Sanremo 2012, Enzo Mazza (FIMI): 'Il Festival risarcisca gli artisti'

Il (prevedibilissimo, e preannunciato) "effetto Celentano" sulla prima serata del Festival di Sanremo, che ha messo in ombra le esibizioni musicali costringendo molti dei cantanti in gara a salire sul palco dell'Ariston dopo le 11 di sera, ha provocato le reazioni risentite dei  discografici e in particolare di Enzo Mazza, presidente della FIMI, che in uno stringato comunicato ha invocato le scuse di Gianni Morandi e della Rai per quello che ha definito "un vero e proprio atto di denigrazione del ruolo e dei diritti degli artisti in gara e di tutti coloro che dietro le quinte, discografici, autori ecc.

con responsabilità hanno affrontato l'evento".

"Ma non si tratta di una guerra dell'industria, o degli artisti, nei confronti di Adriano Celentano", ha precisato poco fa al telefono con Rockol.  "Il problema", dice Mazza  che la prima serata del Festival l'ha vista in televisione e in mattinata non ha avuto contatti né con la Rai né con  Morandi o Gianmarco Mazzi, "è dell'organizzazione che deve trovare un equilibrio tra i vari ingredienti dello spettacolo.  Celentano è un artista e se con lui è stato concordato uno spazio ha fatto bene a usarlo e a fare il suo mestiere". "Proprio a Mazzi", rivela il presidente FIMI, "prima del Festival avevo chiesto di valutare l'impatto che i suoi interventi avrebbero avuto sullo svolgimento delle serate. Mi venne assicurato che agli artisti in gara sarebbe stata garantita massima attenzione...ma poi si sa, quando arriva il momento l'unica cosa che conta per la Rai è l'audience, la garanzia degli ascolti. E gli artisti non interessano a nessuno perché non sono loro a fare i titoli dei giornali".

Niente di nuovo sotto il sole, o la situazione di ieri riveste per l'industria un carattere eccezionale? "L'eccezionalità è rappresentata da una performance di 50 minuti che ha ritardato l'esibizione di molti cantanti, anche se non è una novità che vengano costretti a passaggi dopo la mezzanotte e che i giovani siano trattati anche peggio dei big. Alle case discografiche e agli artisti  la Rai chiede il rispetto delle regole.

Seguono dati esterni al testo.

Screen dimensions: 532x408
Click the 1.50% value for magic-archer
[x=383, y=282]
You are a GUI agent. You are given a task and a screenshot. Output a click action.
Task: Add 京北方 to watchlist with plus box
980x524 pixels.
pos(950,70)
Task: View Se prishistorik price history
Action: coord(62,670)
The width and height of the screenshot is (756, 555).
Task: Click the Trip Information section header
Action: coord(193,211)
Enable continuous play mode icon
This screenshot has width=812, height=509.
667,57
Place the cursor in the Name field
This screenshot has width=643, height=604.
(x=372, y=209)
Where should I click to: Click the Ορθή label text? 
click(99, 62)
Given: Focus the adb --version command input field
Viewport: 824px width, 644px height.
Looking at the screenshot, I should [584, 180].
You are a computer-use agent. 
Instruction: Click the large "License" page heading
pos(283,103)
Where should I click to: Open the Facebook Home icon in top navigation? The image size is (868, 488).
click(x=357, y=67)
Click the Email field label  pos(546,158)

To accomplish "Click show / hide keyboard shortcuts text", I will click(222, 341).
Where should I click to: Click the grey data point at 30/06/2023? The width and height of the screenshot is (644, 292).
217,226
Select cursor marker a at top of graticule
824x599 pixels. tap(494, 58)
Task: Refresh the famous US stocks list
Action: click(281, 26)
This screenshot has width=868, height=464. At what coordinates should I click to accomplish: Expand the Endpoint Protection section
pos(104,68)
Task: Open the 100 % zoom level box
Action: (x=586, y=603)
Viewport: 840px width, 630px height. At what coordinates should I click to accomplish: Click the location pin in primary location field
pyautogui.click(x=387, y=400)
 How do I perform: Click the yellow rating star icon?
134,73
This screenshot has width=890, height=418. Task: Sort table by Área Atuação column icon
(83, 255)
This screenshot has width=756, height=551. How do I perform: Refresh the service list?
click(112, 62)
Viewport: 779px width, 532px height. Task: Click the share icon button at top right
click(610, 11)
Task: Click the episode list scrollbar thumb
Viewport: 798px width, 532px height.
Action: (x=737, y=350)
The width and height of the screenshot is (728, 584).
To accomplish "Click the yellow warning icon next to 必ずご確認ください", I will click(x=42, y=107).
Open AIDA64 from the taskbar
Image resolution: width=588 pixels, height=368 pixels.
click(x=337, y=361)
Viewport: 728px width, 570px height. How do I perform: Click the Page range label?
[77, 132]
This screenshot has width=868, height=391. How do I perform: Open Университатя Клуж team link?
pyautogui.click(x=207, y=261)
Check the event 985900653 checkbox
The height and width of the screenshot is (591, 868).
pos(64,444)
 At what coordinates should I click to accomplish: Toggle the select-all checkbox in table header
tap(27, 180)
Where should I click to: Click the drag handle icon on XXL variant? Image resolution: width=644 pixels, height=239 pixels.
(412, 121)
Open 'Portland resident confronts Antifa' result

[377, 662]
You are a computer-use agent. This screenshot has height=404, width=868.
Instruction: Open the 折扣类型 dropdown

Di essere rispettosi del regolamento, del codice etico, di non vestirsi in modo scorretto, di non dire parolacce nelle canzoni.... Dopo di che gli altri partecipanti all'evento sono  liberi di fare quel che vogliono. In passato ci sono state polemiche sull'eccessivo spazio concesso ai comici e agli ospiti internazionali non musicali, e in qualche modo le cose sono state messe a posto". E dunque? "Dunque spero che la situazione non si ripeta, e che una riflessione venga fatta. Sono sicuro che Gianni Morandi, che è un artista, ci stia pensando su".


C'è stato anche il problema delle votazioni, ieri sera... "Quello è un incidente tecnico che può capitare. Mi auguro che gli artisti ne vengano risarciti consentendo a tutti di  restare in gara fino a fine settimana invece di essere eliminati". Le regole annunciate sono diverse... "Sì, ma quello potrebbe essere un giusto risarcimento per la scarsa visibilità che hanno avuto ieri sera".